Troubleshooting Light: Your garage door opener will have a troubleshooting LED light to indicate issues that may be affecting the performance. You will need to consult with the garage door manufacturer or manual and check to see what, if any issue is affecting the opener that is relayed by the troubleshooting light. The lights may flash in sequence to indicate the issue.

–       Single blink: Disconnection of sensor wire

–       Two blinks: Shorted sensor wire

–       Four blinks: Misalignment of sensor eyes

Or, they may have up/down arrows, they will blink in a pre-set order if something is not correct.

–       One up/One down: Wires are broken, or sensor not installed

–       One up/Two down: Shorted or reversed sensor wires

–       One up/Four down: Obstruction or misalignment

–       Four up/Six down: Temporary obstruction or misalignment

Your instruction manual may have other LED light indications as to the cause of the sensor malfunction. For those who have garage door openers that use error codes instead of flashing lights, simply match the code with what is found in the manual to help narrow down the problem. You may find in some cases that wires have become loose. If that is the case, check all wire connections to ensure that they are strong and stable.

If the remedy is beyond your capability to address, then you may will want to call a professional garage door repair service.

Testing Sensors

If you cannot tell if the sensors are defective or there may be a break in the wire, you can test the sensors directly with the motor.

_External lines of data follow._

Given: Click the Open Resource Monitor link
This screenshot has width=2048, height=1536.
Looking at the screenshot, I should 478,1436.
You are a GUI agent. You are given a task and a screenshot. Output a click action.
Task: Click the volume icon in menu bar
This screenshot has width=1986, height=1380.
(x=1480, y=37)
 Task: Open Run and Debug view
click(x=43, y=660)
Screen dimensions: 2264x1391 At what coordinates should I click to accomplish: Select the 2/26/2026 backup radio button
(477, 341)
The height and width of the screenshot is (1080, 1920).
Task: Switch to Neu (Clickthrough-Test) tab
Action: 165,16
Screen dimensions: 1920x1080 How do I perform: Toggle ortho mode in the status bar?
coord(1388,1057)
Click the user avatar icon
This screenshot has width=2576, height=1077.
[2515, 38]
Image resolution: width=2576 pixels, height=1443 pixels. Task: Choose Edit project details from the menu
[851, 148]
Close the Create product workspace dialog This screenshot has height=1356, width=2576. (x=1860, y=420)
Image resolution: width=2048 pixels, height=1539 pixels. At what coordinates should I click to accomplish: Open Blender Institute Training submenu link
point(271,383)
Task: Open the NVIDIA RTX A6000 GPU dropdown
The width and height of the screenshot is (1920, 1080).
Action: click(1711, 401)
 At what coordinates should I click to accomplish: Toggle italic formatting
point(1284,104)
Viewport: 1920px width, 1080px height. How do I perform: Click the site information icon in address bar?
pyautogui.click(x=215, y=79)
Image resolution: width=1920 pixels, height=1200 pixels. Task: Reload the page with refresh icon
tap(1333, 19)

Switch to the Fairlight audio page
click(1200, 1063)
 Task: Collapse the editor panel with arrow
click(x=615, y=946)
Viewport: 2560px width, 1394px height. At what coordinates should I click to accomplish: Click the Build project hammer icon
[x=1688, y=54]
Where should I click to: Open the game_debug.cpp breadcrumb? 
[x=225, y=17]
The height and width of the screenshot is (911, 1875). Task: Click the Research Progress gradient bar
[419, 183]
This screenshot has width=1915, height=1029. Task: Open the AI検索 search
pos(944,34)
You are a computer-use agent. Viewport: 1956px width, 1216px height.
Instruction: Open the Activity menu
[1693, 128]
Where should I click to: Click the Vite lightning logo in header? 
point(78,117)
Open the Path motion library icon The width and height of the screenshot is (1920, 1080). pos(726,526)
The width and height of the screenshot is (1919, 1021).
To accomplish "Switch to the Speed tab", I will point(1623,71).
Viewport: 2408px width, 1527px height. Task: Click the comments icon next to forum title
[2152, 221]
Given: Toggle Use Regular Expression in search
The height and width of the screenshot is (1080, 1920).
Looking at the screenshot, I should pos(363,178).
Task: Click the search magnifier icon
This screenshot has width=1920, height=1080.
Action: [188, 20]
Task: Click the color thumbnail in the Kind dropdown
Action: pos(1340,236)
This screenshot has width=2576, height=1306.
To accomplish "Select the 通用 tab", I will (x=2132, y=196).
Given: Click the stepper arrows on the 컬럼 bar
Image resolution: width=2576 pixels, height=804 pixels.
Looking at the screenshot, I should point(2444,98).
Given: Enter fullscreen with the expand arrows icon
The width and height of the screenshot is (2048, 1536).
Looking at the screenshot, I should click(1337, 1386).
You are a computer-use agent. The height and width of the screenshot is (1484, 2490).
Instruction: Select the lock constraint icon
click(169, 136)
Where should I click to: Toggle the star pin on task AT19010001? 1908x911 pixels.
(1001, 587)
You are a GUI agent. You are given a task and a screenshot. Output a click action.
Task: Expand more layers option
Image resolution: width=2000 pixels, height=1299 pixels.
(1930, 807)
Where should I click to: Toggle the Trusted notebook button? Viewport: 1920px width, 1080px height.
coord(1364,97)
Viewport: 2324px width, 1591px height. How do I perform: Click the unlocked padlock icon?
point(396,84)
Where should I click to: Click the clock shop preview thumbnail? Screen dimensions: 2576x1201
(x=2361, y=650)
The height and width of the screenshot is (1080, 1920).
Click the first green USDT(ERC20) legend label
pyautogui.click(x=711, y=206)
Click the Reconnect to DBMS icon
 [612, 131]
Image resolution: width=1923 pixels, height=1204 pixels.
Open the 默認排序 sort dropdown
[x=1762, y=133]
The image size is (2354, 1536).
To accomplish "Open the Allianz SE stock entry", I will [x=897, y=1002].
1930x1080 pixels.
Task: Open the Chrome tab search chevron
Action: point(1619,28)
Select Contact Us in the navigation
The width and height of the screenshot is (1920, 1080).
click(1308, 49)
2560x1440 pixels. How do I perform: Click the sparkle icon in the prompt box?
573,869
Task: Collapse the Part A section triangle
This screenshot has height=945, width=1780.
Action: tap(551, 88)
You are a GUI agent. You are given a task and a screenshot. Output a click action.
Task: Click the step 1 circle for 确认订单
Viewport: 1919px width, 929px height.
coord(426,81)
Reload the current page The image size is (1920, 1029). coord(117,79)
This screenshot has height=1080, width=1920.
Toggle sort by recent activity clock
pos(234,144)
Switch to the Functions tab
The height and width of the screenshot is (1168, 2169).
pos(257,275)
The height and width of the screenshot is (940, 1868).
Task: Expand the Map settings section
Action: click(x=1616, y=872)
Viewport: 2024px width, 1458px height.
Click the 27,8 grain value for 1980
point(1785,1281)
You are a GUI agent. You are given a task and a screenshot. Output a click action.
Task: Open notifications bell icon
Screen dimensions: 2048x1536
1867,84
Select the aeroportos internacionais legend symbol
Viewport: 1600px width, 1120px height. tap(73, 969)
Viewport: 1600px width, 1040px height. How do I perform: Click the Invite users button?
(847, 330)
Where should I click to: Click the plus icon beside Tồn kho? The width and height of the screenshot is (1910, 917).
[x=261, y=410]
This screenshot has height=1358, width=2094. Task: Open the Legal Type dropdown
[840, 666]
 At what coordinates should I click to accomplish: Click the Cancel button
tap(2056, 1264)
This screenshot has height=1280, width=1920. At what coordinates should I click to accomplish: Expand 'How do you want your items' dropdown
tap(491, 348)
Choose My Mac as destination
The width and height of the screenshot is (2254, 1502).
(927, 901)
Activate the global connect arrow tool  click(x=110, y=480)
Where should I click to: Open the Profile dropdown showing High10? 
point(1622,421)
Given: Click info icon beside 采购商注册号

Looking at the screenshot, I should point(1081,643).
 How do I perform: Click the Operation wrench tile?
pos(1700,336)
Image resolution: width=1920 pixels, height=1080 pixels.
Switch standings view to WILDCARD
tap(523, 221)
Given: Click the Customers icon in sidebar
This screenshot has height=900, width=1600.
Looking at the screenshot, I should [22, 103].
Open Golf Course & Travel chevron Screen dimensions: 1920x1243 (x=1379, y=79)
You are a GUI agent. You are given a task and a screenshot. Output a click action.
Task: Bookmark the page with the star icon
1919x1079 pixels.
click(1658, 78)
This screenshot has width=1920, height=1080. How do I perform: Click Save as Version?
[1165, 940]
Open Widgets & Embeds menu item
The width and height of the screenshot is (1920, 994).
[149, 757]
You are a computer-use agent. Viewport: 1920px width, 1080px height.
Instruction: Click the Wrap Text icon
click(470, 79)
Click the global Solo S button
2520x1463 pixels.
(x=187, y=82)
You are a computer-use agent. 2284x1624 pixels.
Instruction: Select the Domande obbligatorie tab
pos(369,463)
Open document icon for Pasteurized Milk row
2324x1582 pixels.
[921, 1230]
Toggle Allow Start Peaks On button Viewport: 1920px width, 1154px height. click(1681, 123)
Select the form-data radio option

You will need to remove the sending sensor from its bracket, which means disconnecting or cutting the wire about a foot from the end. The sensor actually has two wires, so you will need to be careful about pulling them apart, stripping the insulation, and connecting it directly to the motor itself. This means that you are removing the sensor with about a foot of wire attached and then connecting it to the appropriate place on the motor itself. The white wire should go into the white terminal while the other wire connects to the gray terminal.

The yellow or orange light of the sending sensor should turn on when you make the direct connection. If the LED light does not turn on, then the sensor itself is defective and will need to be replaced. If the light does turn on, then the sensor is working, and the issue may be with the receiving sensor. So, repeat the process for the receiving sensor by cutting the wire about a foot from the sensor itself, stripping the insulation, and connecting it to the appropriate terminals on the motor. If the green LED light does not activate, then you need to replace the sensor. However, if it does activate, then you need to perform one more test.

You will need to connect or twist together the white and darker strands of both the sending and receiving sensor until you have a single strand and do the same for the white wires from both sensors which means you wind up with two wires instead of four.  Connect the white strands to the white terminal and the white and black wires to the gray terminal.

At this point, hold up both sensors so that they “see” each other. If one or more lights do not turn on, you have a fault with the sensors and they will need to be replaced. However, if they are working, then the issue may be the wiring which leads from the motor down to the sensor locations along the track.

Checking the Garage Door Manually

If the opener and all related systems check out and your garage door is still not closing properly, a garage door off track scenario might happened. You should carefully disconnect the garage door opener and check the garage door manually to find any issues. It may be that an obstruction has found its way into the track, the track itself is becoming misaligned, the garage door cable snapped or another issue is affecting the performance of your garage door.

If you are still unable to locate the problem or if the issue is beyond your capacity to correct, call a reputable garage door repair company. They have the knowledge, experience, tools, equipment, and training to identify and correct the issue that is affecting your garage door.